• _Assignment_:
Restate every record that follows, keeping it exact.

── Material to process

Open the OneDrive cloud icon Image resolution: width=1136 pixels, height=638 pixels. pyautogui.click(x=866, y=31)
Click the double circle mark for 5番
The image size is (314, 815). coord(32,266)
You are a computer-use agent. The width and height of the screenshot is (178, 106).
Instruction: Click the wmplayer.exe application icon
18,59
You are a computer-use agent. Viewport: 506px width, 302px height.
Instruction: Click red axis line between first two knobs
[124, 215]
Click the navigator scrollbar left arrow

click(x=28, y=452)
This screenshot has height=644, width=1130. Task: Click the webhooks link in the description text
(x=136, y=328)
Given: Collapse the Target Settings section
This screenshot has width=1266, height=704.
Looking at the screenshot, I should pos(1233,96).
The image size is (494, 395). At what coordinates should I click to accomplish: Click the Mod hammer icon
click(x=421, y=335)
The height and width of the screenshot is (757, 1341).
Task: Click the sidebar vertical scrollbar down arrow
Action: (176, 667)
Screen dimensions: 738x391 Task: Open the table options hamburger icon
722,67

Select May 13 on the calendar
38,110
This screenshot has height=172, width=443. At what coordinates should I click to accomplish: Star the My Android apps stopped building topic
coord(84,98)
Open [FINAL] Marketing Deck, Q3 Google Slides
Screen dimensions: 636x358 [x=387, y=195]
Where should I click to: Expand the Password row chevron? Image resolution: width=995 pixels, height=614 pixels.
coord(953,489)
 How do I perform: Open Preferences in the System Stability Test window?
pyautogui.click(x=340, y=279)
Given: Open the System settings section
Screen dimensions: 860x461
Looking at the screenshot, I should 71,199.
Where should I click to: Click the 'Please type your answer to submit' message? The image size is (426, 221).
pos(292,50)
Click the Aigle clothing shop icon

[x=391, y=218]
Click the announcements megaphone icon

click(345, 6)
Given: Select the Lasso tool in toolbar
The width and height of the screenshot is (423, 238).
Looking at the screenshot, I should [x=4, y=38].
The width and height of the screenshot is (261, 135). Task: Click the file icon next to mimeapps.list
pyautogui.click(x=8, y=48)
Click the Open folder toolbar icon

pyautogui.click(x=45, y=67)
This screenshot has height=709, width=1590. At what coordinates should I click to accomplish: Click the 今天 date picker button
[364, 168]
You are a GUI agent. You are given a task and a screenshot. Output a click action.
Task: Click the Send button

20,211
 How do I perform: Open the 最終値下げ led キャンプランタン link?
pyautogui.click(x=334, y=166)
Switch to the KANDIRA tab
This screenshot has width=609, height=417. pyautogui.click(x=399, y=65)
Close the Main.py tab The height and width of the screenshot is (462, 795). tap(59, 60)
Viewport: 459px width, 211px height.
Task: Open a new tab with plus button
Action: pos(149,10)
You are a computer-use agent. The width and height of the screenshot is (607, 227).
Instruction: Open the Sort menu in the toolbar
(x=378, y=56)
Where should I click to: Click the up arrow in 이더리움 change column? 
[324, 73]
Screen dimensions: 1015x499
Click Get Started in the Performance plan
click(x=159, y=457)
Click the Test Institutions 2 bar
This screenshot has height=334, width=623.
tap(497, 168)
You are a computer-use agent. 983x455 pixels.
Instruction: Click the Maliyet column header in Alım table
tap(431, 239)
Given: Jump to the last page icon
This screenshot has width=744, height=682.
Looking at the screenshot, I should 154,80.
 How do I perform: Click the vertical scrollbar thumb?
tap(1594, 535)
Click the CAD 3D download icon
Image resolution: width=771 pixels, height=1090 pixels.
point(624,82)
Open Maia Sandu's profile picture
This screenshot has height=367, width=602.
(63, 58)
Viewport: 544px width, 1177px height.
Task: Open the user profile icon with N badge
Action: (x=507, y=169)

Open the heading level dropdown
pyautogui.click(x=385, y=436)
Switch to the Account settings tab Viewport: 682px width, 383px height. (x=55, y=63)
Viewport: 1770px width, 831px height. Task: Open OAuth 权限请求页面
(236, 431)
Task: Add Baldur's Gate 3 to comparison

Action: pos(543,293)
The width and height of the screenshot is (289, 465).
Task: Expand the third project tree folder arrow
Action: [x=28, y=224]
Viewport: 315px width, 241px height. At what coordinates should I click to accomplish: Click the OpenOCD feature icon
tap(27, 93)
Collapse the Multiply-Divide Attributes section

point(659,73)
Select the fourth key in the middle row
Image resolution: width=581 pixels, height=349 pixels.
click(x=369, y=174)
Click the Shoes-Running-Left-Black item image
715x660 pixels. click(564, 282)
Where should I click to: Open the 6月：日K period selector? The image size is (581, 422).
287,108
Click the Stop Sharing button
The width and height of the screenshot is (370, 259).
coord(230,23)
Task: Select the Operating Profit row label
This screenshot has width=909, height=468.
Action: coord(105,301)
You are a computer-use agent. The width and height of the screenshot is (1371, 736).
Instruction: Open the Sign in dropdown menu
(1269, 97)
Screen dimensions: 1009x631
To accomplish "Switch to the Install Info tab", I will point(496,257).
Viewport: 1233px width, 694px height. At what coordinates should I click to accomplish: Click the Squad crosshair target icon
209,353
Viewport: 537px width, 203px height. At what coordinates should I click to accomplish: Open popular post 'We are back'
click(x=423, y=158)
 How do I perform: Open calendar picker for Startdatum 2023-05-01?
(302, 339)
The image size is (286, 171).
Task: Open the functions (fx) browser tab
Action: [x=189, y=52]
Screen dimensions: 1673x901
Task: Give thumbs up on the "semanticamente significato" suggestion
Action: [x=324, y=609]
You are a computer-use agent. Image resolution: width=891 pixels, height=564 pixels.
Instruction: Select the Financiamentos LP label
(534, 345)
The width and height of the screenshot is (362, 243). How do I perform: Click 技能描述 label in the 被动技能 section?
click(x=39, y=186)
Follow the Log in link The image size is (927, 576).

────

• _Task solution_:
Open the OneDrive cloud icon Image resolution: width=1136 pixels, height=638 pixels. pyautogui.click(x=866, y=31)
Click the double circle mark for 5番
The image size is (314, 815). coord(32,266)
You are a computer-use agent. The width and height of the screenshot is (178, 106).
Instruction: Click the wmplayer.exe application icon
18,59
You are a computer-use agent. Viewport: 506px width, 302px height.
Instruction: Click red axis line between first two knobs
[124, 215]
Click the navigator scrollbar left arrow

click(x=28, y=452)
This screenshot has height=644, width=1130. Task: Click the webhooks link in the description text
(x=136, y=328)
Given: Collapse the Target Settings section
This screenshot has width=1266, height=704.
Looking at the screenshot, I should pos(1233,96).
The image size is (494, 395). At what coordinates should I click to accomplish: Click the Mod hammer icon
click(x=421, y=335)
The height and width of the screenshot is (757, 1341).
Task: Click the sidebar vertical scrollbar down arrow
Action: (176, 667)
Screen dimensions: 738x391 Task: Open the table options hamburger icon
722,67

Select May 13 on the calendar
38,110
This screenshot has height=172, width=443. At what coordinates should I click to accomplish: Star the My Android apps stopped building topic
coord(84,98)
Open [FINAL] Marketing Deck, Q3 Google Slides
Screen dimensions: 636x358 [x=387, y=195]
Where should I click to: Expand the Password row chevron? Image resolution: width=995 pixels, height=614 pixels.
coord(953,489)
 How do I perform: Open Preferences in the System Stability Test window?
pyautogui.click(x=340, y=279)
Given: Open the System settings section
Screen dimensions: 860x461
Looking at the screenshot, I should 71,199.
Where should I click to: Click the 'Please type your answer to submit' message? The image size is (426, 221).
pos(292,50)
Click the Aigle clothing shop icon

[x=391, y=218]
Click the announcements megaphone icon

click(345, 6)
Given: Select the Lasso tool in toolbar
The width and height of the screenshot is (423, 238).
Looking at the screenshot, I should [x=4, y=38].
The width and height of the screenshot is (261, 135). Task: Click the file icon next to mimeapps.list
pyautogui.click(x=8, y=48)
Click the Open folder toolbar icon

pyautogui.click(x=45, y=67)
This screenshot has height=709, width=1590. At what coordinates should I click to accomplish: Click the 今天 date picker button
[364, 168]
You are a GUI agent. You are given a task and a screenshot. Output a click action.
Task: Click the Send button

20,211
 How do I perform: Open the 最終値下げ led キャンプランタン link?
pyautogui.click(x=334, y=166)
Switch to the KANDIRA tab
This screenshot has width=609, height=417. pyautogui.click(x=399, y=65)
Close the Main.py tab The height and width of the screenshot is (462, 795). tap(59, 60)
Viewport: 459px width, 211px height.
Task: Open a new tab with plus button
Action: pos(149,10)
You are a computer-use agent. The width and height of the screenshot is (607, 227).
Instruction: Open the Sort menu in the toolbar
(x=378, y=56)
Where should I click to: Click the up arrow in 이더리움 change column? 
[324, 73]
Screen dimensions: 1015x499
Click Get Started in the Performance plan
click(x=159, y=457)
Click the Test Institutions 2 bar
This screenshot has height=334, width=623.
tap(497, 168)
You are a computer-use agent. 983x455 pixels.
Instruction: Click the Maliyet column header in Alım table
tap(431, 239)
Given: Jump to the last page icon
This screenshot has width=744, height=682.
Looking at the screenshot, I should 154,80.
 How do I perform: Click the vertical scrollbar thumb?
tap(1594, 535)
Click the CAD 3D download icon
Image resolution: width=771 pixels, height=1090 pixels.
point(624,82)
Open Maia Sandu's profile picture
This screenshot has height=367, width=602.
(63, 58)
Viewport: 544px width, 1177px height.
Task: Open the user profile icon with N badge
Action: (x=507, y=169)

Open the heading level dropdown
pyautogui.click(x=385, y=436)
Switch to the Account settings tab Viewport: 682px width, 383px height. (x=55, y=63)
Viewport: 1770px width, 831px height. Task: Open OAuth 权限请求页面
(236, 431)
Task: Add Baldur's Gate 3 to comparison

Action: pos(543,293)
The width and height of the screenshot is (289, 465).
Task: Expand the third project tree folder arrow
Action: [x=28, y=224]
Viewport: 315px width, 241px height. At what coordinates should I click to accomplish: Click the OpenOCD feature icon
tap(27, 93)
Collapse the Multiply-Divide Attributes section

point(659,73)
Select the fourth key in the middle row
Image resolution: width=581 pixels, height=349 pixels.
click(x=369, y=174)
Click the Shoes-Running-Left-Black item image
715x660 pixels. click(564, 282)
Where should I click to: Open the 6月：日K period selector? The image size is (581, 422).
287,108
Click the Stop Sharing button
The width and height of the screenshot is (370, 259).
coord(230,23)
Task: Select the Operating Profit row label
This screenshot has width=909, height=468.
Action: coord(105,301)
You are a computer-use agent. The width and height of the screenshot is (1371, 736).
Instruction: Open the Sign in dropdown menu
(1269, 97)
Screen dimensions: 1009x631
To accomplish "Switch to the Install Info tab", I will point(496,257).
Viewport: 1233px width, 694px height. At what coordinates should I click to accomplish: Click the Squad crosshair target icon
209,353
Viewport: 537px width, 203px height. At what coordinates should I click to accomplish: Open popular post 'We are back'
click(x=423, y=158)
 How do I perform: Open calendar picker for Startdatum 2023-05-01?
(302, 339)
The image size is (286, 171).
Task: Open the functions (fx) browser tab
Action: [x=189, y=52]
Screen dimensions: 1673x901
Task: Give thumbs up on the "semanticamente significato" suggestion
Action: [x=324, y=609]
You are a computer-use agent. Image resolution: width=891 pixels, height=564 pixels.
Instruction: Select the Financiamentos LP label
(534, 345)
The width and height of the screenshot is (362, 243). How do I perform: Click 技能描述 label in the 被动技能 section?
click(x=39, y=186)
Follow the Log in link The image size is (927, 576).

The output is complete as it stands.